- The paper presents a Plan-and-Act framework that leverages synthetic data and dynamic replanning to improve planning in LLM-based agents.
- It employs a dual-module system where a Planner generates high-level strategies and an Executor translates these plans into adaptive actions.
- Evaluation on the WebArena-Lite benchmark achieved a 53.94% success rate, highlighting its superior performance over traditional methods.
Plan-and-Act: Improving Planning of Agents for Long-Horizon Tasks
Introduction
The "Plan-and-Act" paper introduces a framework aimed at enhancing the planning capabilities of LLM-based agents for complex tasks. The framework encapsulates high-level planning and execution into distinct components— the Planner and Executor—specifically designed to address challenges in multi-step, long-horizon tasks. Recognizing that LLMs struggle with precise plan generation due to a lack of inherent training in explicit planning, the authors propose synthetic data generation to provide extensive examples for training the Planner.
Figure 1: Plan-and-Act System Diagram. The Planner processes the user query to generate a high-level plan for the Executor to implement.
System Architecture
The Plan-and-Act system segregates the responsibilities of task planning and execution into two modules:
- Planner: This module formulates structured, high-level strategies to accomplish the specified user tasks. It benefits from a synthetic data generation methodology that accurately assigns ground-truth task annotations, improving plan generation.

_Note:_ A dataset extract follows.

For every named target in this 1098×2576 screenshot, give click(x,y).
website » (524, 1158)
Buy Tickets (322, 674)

- Executor: This component translates the plans generated by the Planner into executable actions within the environment, adapting to the dynamic nature of task variables and environment changes using real-time feedback.
The novel feature of the framework is the ability to invoke Dynamic Replanning, which regenerates plans as the environment changes, enabling adaptability and resilience to unforeseen shifts or failures in initial task execution.
Synthetic Data Generation
Action Trajectory Generation
To alleviate the constraints imposed by limited real-world action trajectory data, a scalable synthetic data pipeline is used. This includes generating potential user queries and collecting trajectories rated by an outcome-supervised reward model. The generated data are filtered to ensure that only successful trajectories are utilized in training.

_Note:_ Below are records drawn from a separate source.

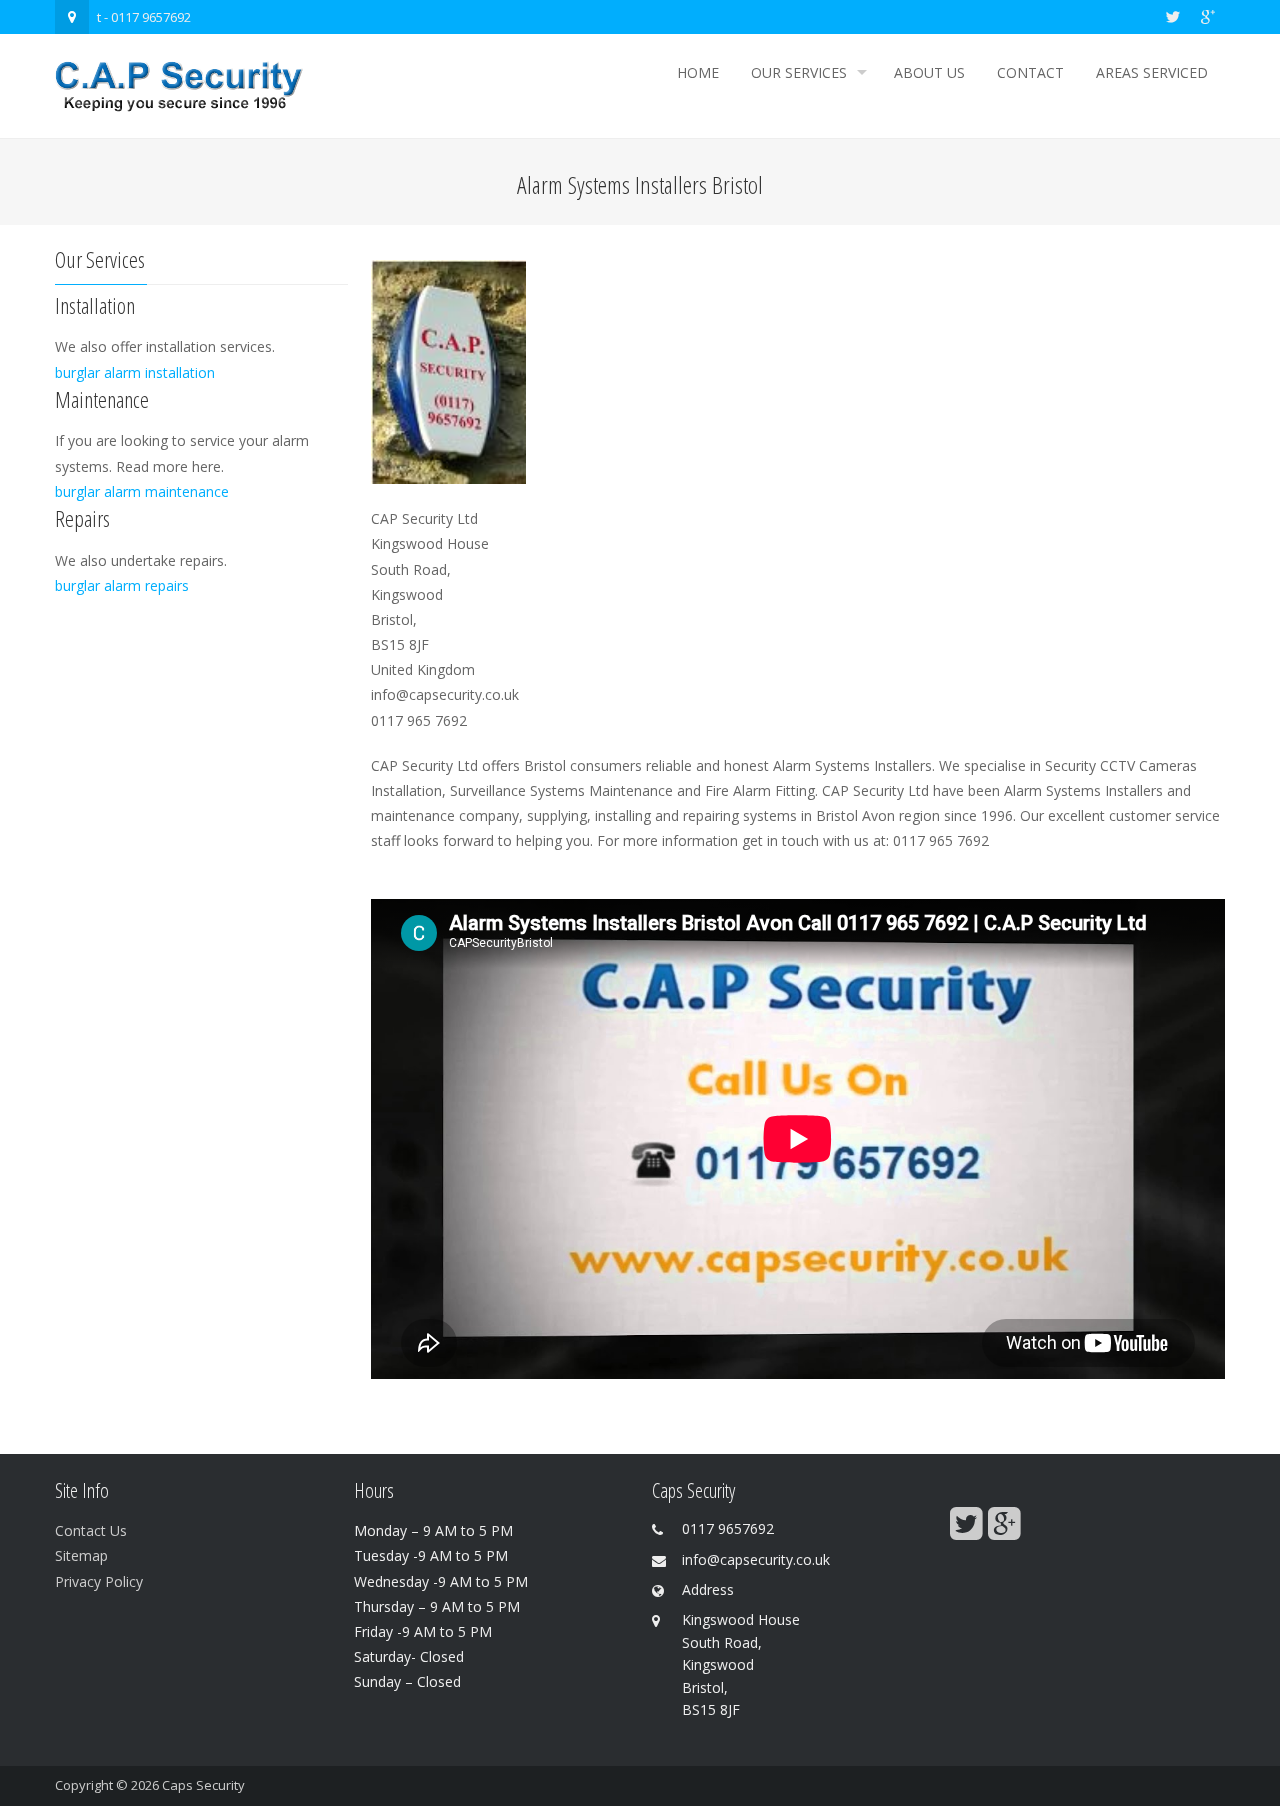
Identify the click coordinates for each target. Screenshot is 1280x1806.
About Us (929, 72)
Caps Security (203, 1785)
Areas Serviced (1152, 72)
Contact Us (91, 1530)
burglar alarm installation (135, 372)
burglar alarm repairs (122, 585)
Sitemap (81, 1555)
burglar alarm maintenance (142, 491)
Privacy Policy (99, 1581)
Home (698, 72)
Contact (1030, 72)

Figure 2: Synthetic Data Generation Pipeline. Shows stages involved in generating and annotating data for training.
Grounded Plan Generation
This process involves reverse-engineering actions from executed trajectories to synthesize structured plans grounded in the actual task environment. It ensures the proposed plans are executable and relevant to the context of execution.
Plan Expansion and Augmentation
The framework extends the planner’s dataset through synthetic augmentation techniques, employing the context-specific patterns identified during data creation to generate additional data samples. This expansion supplements the original datasets, overcoming data scarcity by increasing both volume and diversity.
Results and Evaluation
The Plan-and-Act framework was evaluated on the WebArena-Lite benchmark, achieving a marked improvement in task success rates relative to existing methods such as WebRL, with efficacy demonstrated through a success rate of 53.94%. The results underscore the efficacy of synthetic data strategies and dynamic planning in enhancing agent performance for complex, long-range tasks.
Conclusion
Plan-and-Act effectively separates planning from execution, enhancing performance in LLM agents by employing synthetic data for training nuanced strategies for dynamic, long-horizon tasks. Its modular architecture highlights the potential of scalable data generation in overcoming the intrinsic limitations faced by LLMs in detailed plan generation. Future work aims to integrate memory-enhanced reasoning and multi-modal inputs to further bolster AI capabilities in diverse digital environments.